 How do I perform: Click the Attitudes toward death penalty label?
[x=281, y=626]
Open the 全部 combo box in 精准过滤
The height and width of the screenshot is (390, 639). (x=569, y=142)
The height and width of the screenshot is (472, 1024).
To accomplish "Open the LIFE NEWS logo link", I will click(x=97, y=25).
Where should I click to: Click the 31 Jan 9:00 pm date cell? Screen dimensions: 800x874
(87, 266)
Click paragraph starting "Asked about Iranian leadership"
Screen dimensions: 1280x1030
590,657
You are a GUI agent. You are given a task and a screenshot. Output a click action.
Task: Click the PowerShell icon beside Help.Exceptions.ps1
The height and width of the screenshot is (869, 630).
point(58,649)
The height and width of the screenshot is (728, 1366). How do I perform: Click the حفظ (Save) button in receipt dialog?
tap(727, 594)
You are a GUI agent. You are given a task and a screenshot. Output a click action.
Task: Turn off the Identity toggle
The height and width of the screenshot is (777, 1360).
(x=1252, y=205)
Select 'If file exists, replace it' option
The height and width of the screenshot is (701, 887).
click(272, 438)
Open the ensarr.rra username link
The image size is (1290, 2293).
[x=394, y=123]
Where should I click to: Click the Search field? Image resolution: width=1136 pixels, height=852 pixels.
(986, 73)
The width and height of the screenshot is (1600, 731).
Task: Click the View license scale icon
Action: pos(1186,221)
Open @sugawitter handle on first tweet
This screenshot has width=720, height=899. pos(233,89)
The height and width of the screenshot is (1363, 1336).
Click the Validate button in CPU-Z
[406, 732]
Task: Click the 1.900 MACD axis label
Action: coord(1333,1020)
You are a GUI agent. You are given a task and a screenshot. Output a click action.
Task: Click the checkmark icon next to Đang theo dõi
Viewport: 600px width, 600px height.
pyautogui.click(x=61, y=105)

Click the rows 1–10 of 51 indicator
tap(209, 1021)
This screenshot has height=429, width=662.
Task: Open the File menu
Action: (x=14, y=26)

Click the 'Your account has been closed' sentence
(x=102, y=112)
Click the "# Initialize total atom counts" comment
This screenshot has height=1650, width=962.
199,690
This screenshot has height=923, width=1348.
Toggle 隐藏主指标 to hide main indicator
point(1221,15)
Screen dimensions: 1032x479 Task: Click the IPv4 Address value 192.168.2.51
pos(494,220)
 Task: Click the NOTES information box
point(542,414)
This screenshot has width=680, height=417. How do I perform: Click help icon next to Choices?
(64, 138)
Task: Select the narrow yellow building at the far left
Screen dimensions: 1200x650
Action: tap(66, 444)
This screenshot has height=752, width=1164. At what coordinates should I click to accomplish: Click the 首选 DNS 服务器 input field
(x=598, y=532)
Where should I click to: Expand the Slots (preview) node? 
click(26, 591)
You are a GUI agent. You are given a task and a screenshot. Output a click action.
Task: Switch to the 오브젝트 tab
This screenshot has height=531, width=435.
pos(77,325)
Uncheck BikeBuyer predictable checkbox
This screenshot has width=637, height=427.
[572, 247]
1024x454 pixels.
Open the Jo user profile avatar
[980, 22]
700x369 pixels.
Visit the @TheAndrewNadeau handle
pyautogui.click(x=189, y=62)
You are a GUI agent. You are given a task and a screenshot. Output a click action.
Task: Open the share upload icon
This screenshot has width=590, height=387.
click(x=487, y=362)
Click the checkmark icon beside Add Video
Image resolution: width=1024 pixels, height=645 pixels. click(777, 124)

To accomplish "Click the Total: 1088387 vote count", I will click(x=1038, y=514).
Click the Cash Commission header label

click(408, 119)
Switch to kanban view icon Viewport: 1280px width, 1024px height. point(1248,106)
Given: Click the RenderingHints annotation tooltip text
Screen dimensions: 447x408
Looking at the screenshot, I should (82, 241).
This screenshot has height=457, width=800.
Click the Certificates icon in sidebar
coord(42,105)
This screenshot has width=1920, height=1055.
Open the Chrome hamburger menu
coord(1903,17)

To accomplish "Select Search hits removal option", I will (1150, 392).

**Problem requirements**
Every record must be written out again without any change.

**Solution for this task**
 How do I perform: Click the Attitudes toward death penalty label?
[x=281, y=626]
Open the 全部 combo box in 精准过滤
The height and width of the screenshot is (390, 639). (x=569, y=142)
The height and width of the screenshot is (472, 1024).
To accomplish "Open the LIFE NEWS logo link", I will click(x=97, y=25).
Where should I click to: Click the 31 Jan 9:00 pm date cell? Screen dimensions: 800x874
(87, 266)
Click paragraph starting "Asked about Iranian leadership"
Screen dimensions: 1280x1030
590,657
You are a GUI agent. You are given a task and a screenshot. Output a click action.
Task: Click the PowerShell icon beside Help.Exceptions.ps1
The height and width of the screenshot is (869, 630).
point(58,649)
The height and width of the screenshot is (728, 1366). How do I perform: Click the حفظ (Save) button in receipt dialog?
tap(727, 594)
You are a GUI agent. You are given a task and a screenshot. Output a click action.
Task: Turn off the Identity toggle
The height and width of the screenshot is (777, 1360).
(x=1252, y=205)
Select 'If file exists, replace it' option
The height and width of the screenshot is (701, 887).
click(272, 438)
Open the ensarr.rra username link
The image size is (1290, 2293).
[x=394, y=123]
Where should I click to: Click the Search field? Image resolution: width=1136 pixels, height=852 pixels.
(986, 73)
The width and height of the screenshot is (1600, 731).
Task: Click the View license scale icon
Action: pos(1186,221)
Open @sugawitter handle on first tweet
This screenshot has width=720, height=899. pos(233,89)
The height and width of the screenshot is (1363, 1336).
Click the Validate button in CPU-Z
[406, 732]
Task: Click the 1.900 MACD axis label
Action: coord(1333,1020)
You are a GUI agent. You are given a task and a screenshot. Output a click action.
Task: Click the checkmark icon next to Đang theo dõi
Viewport: 600px width, 600px height.
pyautogui.click(x=61, y=105)

Click the rows 1–10 of 51 indicator
tap(209, 1021)
This screenshot has height=429, width=662.
Task: Open the File menu
Action: (x=14, y=26)

Click the 'Your account has been closed' sentence
(x=102, y=112)
Click the "# Initialize total atom counts" comment
This screenshot has height=1650, width=962.
199,690
This screenshot has height=923, width=1348.
Toggle 隐藏主指标 to hide main indicator
point(1221,15)
Screen dimensions: 1032x479 Task: Click the IPv4 Address value 192.168.2.51
pos(494,220)
 Task: Click the NOTES information box
point(542,414)
This screenshot has width=680, height=417. How do I perform: Click help icon next to Choices?
(64, 138)
Task: Select the narrow yellow building at the far left
Screen dimensions: 1200x650
Action: tap(66, 444)
This screenshot has height=752, width=1164. At what coordinates should I click to accomplish: Click the 首选 DNS 服务器 input field
(x=598, y=532)
Where should I click to: Expand the Slots (preview) node? 
click(26, 591)
You are a GUI agent. You are given a task and a screenshot. Output a click action.
Task: Switch to the 오브젝트 tab
This screenshot has height=531, width=435.
pos(77,325)
Uncheck BikeBuyer predictable checkbox
This screenshot has width=637, height=427.
[572, 247]
1024x454 pixels.
Open the Jo user profile avatar
[980, 22]
700x369 pixels.
Visit the @TheAndrewNadeau handle
pyautogui.click(x=189, y=62)
You are a GUI agent. You are given a task and a screenshot. Output a click action.
Task: Open the share upload icon
This screenshot has width=590, height=387.
click(x=487, y=362)
Click the checkmark icon beside Add Video
Image resolution: width=1024 pixels, height=645 pixels. click(777, 124)

To accomplish "Click the Total: 1088387 vote count", I will click(x=1038, y=514).
Click the Cash Commission header label

click(408, 119)
Switch to kanban view icon Viewport: 1280px width, 1024px height. point(1248,106)
Given: Click the RenderingHints annotation tooltip text
Screen dimensions: 447x408
Looking at the screenshot, I should (82, 241).
This screenshot has height=457, width=800.
Click the Certificates icon in sidebar
coord(42,105)
This screenshot has width=1920, height=1055.
Open the Chrome hamburger menu
coord(1903,17)

To accomplish "Select Search hits removal option", I will (1150, 392).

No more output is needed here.